▶ The records:
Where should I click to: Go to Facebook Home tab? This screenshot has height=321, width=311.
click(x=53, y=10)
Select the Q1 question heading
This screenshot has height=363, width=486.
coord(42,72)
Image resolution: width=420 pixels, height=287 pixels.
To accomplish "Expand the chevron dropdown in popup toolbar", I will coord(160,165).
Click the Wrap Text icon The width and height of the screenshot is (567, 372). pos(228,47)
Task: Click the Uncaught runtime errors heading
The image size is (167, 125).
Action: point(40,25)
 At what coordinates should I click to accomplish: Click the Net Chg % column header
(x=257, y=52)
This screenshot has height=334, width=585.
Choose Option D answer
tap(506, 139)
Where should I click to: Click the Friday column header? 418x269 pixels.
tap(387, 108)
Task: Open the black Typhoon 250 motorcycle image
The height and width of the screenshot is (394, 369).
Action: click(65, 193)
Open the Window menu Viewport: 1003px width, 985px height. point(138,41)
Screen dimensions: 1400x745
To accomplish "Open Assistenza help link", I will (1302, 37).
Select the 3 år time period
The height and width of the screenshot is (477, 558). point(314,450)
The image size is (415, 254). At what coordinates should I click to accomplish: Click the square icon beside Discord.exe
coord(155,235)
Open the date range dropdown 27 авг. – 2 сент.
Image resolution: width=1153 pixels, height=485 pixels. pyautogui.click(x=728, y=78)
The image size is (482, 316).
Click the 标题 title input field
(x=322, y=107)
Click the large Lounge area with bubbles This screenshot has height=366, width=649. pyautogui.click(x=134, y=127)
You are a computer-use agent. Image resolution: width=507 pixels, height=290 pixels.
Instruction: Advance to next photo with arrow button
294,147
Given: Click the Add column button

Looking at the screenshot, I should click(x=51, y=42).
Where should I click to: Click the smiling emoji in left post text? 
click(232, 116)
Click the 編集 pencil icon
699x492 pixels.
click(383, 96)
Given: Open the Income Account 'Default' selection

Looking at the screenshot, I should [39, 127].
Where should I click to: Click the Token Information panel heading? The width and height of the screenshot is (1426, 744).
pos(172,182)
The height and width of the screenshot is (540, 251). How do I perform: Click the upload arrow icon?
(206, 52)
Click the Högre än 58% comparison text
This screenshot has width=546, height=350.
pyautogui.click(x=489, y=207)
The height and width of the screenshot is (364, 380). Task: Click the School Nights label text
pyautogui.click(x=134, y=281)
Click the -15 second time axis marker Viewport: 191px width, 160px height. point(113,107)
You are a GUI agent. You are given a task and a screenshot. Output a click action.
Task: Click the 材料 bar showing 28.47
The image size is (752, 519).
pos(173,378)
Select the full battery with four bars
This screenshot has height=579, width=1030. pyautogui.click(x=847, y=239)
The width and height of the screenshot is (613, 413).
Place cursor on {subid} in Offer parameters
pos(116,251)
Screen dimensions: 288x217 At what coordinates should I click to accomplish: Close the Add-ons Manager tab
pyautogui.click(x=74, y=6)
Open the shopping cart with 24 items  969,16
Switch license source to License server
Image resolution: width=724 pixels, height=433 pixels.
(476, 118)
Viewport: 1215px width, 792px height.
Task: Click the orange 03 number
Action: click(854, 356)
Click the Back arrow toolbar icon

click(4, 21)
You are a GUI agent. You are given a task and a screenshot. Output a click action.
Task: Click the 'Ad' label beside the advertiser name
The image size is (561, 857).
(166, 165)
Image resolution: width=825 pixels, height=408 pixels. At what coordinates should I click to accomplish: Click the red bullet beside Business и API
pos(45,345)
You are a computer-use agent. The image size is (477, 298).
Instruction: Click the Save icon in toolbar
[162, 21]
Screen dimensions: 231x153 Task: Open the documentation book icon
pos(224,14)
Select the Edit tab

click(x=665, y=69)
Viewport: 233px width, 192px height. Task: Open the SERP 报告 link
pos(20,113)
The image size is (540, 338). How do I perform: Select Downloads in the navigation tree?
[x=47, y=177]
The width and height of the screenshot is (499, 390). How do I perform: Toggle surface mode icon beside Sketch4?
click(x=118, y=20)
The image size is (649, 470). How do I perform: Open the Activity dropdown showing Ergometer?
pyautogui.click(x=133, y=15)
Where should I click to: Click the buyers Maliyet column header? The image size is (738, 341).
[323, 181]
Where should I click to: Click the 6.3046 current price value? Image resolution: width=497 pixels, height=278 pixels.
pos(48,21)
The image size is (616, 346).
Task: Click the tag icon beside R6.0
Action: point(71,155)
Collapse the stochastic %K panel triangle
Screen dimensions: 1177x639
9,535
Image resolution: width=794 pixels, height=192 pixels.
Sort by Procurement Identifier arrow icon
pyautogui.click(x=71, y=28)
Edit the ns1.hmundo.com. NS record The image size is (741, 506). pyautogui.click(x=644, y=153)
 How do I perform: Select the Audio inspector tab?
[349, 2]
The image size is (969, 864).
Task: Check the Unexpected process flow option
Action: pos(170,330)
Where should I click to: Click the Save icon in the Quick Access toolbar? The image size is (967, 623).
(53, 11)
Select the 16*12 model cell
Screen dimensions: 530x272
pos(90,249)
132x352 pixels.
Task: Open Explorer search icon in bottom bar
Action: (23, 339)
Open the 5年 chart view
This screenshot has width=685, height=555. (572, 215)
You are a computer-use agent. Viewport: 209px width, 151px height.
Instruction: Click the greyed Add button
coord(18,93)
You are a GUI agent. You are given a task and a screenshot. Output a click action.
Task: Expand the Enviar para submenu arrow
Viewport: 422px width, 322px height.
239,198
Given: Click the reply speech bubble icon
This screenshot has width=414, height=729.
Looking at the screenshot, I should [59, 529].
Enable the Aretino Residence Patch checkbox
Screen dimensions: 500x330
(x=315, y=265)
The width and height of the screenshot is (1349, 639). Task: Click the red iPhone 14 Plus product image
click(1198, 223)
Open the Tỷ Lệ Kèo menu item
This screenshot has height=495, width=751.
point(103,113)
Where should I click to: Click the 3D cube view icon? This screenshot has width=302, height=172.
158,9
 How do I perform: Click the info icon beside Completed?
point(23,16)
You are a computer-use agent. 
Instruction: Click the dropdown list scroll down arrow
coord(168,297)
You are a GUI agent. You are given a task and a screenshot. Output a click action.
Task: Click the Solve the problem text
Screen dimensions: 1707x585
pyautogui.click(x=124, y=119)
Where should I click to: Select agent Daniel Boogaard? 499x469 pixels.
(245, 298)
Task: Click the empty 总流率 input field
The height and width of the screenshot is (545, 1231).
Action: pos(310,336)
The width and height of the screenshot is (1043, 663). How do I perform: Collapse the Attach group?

▶ Your instructions: Find the word "will" in the records and pull out each line that has it.

▶ Task solution:
To accomplish "Expand the chevron dropdown in popup toolbar", I will coord(160,165).
To accomplish "Open Assistenza help link", I will (1302, 37).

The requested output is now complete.